> [WHAT YOU HAVE TO DO] Reproduce all of the data below line for line, with no changes.

** start PROVIDED DATA **

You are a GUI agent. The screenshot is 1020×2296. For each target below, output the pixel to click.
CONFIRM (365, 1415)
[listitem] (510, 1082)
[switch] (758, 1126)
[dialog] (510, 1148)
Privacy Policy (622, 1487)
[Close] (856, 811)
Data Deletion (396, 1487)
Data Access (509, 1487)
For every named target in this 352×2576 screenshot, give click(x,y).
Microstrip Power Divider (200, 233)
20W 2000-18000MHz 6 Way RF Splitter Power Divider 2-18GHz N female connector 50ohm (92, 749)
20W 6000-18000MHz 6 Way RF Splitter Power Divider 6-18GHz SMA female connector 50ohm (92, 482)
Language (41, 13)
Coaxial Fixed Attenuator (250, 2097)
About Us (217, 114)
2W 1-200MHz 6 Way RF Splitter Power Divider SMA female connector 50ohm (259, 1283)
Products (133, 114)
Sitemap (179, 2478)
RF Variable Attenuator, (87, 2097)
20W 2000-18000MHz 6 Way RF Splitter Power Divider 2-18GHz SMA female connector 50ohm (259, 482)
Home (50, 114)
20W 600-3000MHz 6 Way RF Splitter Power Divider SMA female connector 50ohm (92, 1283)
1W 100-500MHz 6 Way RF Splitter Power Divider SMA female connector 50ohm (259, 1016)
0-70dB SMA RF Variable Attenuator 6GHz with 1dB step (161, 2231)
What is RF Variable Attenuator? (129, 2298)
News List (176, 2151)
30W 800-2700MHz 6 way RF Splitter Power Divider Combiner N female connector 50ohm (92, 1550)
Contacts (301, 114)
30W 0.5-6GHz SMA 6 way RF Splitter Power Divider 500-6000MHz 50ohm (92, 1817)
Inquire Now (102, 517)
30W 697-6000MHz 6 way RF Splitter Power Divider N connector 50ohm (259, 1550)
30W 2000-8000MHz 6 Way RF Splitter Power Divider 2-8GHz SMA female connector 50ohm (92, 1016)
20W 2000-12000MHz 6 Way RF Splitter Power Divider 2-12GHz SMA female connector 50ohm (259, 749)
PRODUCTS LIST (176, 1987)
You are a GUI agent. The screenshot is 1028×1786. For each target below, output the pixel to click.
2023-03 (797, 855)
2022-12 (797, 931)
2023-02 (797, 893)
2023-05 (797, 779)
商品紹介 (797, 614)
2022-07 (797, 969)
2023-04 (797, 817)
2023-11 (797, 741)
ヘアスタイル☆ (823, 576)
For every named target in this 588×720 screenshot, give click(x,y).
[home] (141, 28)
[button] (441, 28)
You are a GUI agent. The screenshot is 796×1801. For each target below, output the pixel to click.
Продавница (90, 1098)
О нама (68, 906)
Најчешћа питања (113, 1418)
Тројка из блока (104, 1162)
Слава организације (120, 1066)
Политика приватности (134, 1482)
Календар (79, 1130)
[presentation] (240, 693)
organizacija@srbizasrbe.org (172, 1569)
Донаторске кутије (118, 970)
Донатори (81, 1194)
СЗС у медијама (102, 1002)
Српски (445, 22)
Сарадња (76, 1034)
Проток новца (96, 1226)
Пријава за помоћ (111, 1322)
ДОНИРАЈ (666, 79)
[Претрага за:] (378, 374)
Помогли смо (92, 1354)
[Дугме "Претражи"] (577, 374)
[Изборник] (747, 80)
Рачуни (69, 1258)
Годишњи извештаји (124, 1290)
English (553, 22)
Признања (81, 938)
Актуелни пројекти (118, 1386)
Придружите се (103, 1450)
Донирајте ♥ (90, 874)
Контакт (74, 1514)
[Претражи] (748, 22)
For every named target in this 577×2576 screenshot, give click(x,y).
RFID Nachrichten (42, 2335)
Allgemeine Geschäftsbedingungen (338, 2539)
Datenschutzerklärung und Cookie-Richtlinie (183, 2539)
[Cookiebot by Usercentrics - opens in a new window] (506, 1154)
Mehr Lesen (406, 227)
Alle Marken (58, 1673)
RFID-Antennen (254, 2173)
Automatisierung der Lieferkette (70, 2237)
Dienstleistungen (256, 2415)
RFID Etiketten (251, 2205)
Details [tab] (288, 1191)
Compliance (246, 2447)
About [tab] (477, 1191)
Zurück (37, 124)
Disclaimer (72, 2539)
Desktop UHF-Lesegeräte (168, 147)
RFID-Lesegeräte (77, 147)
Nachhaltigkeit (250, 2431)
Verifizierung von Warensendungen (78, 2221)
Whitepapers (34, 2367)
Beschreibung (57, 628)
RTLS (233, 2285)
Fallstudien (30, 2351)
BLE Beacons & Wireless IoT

** end PROVIDED DATA **

> [TASK SOLUTION]
You are a GUI agent. The screenshot is 1020×2296. For each target below, output the pixel to click.
CONFIRM (365, 1415)
[listitem] (510, 1082)
[switch] (758, 1126)
[dialog] (510, 1148)
Privacy Policy (622, 1487)
[Close] (856, 811)
Data Deletion (396, 1487)
Data Access (509, 1487)
For every named target in this 352×2576 screenshot, give click(x,y).
Microstrip Power Divider (200, 233)
20W 2000-18000MHz 6 Way RF Splitter Power Divider 2-18GHz N female connector 50ohm (92, 749)
20W 6000-18000MHz 6 Way RF Splitter Power Divider 6-18GHz SMA female connector 50ohm (92, 482)
Language (41, 13)
Coaxial Fixed Attenuator (250, 2097)
About Us (217, 114)
2W 1-200MHz 6 Way RF Splitter Power Divider SMA female connector 50ohm (259, 1283)
Products (133, 114)
Sitemap (179, 2478)
RF Variable Attenuator, (87, 2097)
20W 2000-18000MHz 6 Way RF Splitter Power Divider 2-18GHz SMA female connector 50ohm (259, 482)
Home (50, 114)
20W 600-3000MHz 6 Way RF Splitter Power Divider SMA female connector 50ohm (92, 1283)
1W 100-500MHz 6 Way RF Splitter Power Divider SMA female connector 50ohm (259, 1016)
0-70dB SMA RF Variable Attenuator 6GHz with 1dB step (161, 2231)
What is RF Variable Attenuator? (129, 2298)
News List (176, 2151)
30W 800-2700MHz 6 way RF Splitter Power Divider Combiner N female connector 50ohm (92, 1550)
Contacts (301, 114)
30W 0.5-6GHz SMA 6 way RF Splitter Power Divider 500-6000MHz 50ohm (92, 1817)
Inquire Now (102, 517)
30W 697-6000MHz 6 way RF Splitter Power Divider N connector 50ohm (259, 1550)
30W 2000-8000MHz 6 Way RF Splitter Power Divider 2-8GHz SMA female connector 50ohm (92, 1016)
20W 2000-12000MHz 6 Way RF Splitter Power Divider 2-12GHz SMA female connector 50ohm (259, 749)
PRODUCTS LIST (176, 1987)
You are a GUI agent. The screenshot is 1028×1786. For each target below, output the pixel to click.
2023-03 (797, 855)
2022-12 (797, 931)
2023-02 (797, 893)
2023-05 (797, 779)
商品紹介 (797, 614)
2022-07 (797, 969)
2023-04 (797, 817)
2023-11 (797, 741)
ヘアスタイル☆ (823, 576)
For every named target in this 588×720 screenshot, give click(x,y).
[home] (141, 28)
[button] (441, 28)
You are a GUI agent. The screenshot is 796×1801. For each target below, output the pixel to click.
Продавница (90, 1098)
О нама (68, 906)
Најчешћа питања (113, 1418)
Тројка из блока (104, 1162)
Слава организације (120, 1066)
Политика приватности (134, 1482)
Календар (79, 1130)
[presentation] (240, 693)
organizacija@srbizasrbe.org (172, 1569)
Донаторске кутије (118, 970)
Донатори (81, 1194)
СЗС у медијама (102, 1002)
Српски (445, 22)
Сарадња (76, 1034)
Проток новца (96, 1226)
Пријава за помоћ (111, 1322)
ДОНИРАЈ (666, 79)
[Претрага за:] (378, 374)
Помогли смо (92, 1354)
[Дугме "Претражи"] (577, 374)
[Изборник] (747, 80)
Рачуни (69, 1258)
Годишњи извештаји (124, 1290)
English (553, 22)
Признања (81, 938)
Актуелни пројекти (118, 1386)
Придружите се (103, 1450)
Донирајте ♥ (90, 874)
Контакт (74, 1514)
[Претражи] (748, 22)
For every named target in this 577×2576 screenshot, give click(x,y).
RFID Nachrichten (42, 2335)
Allgemeine Geschäftsbedingungen (338, 2539)
Datenschutzerklärung und Cookie-Richtlinie (183, 2539)
[Cookiebot by Usercentrics - opens in a new window] (506, 1154)
Mehr Lesen (406, 227)
Alle Marken (58, 1673)
RFID-Antennen (254, 2173)
Automatisierung der Lieferkette (70, 2237)
Dienstleistungen (256, 2415)
RFID Etiketten (251, 2205)
Details [tab] (288, 1191)
Compliance (246, 2447)
About [tab] (477, 1191)
Zurück (37, 124)
Disclaimer (72, 2539)
Desktop UHF-Lesegeräte (168, 147)
RFID-Lesegeräte (77, 147)
Nachhaltigkeit (250, 2431)
Verifizierung von Warensendungen (78, 2221)
Whitepapers (34, 2367)
Beschreibung (57, 628)
RTLS (233, 2285)
Fallstudien (30, 2351)
BLE Beacons & Wireless IoT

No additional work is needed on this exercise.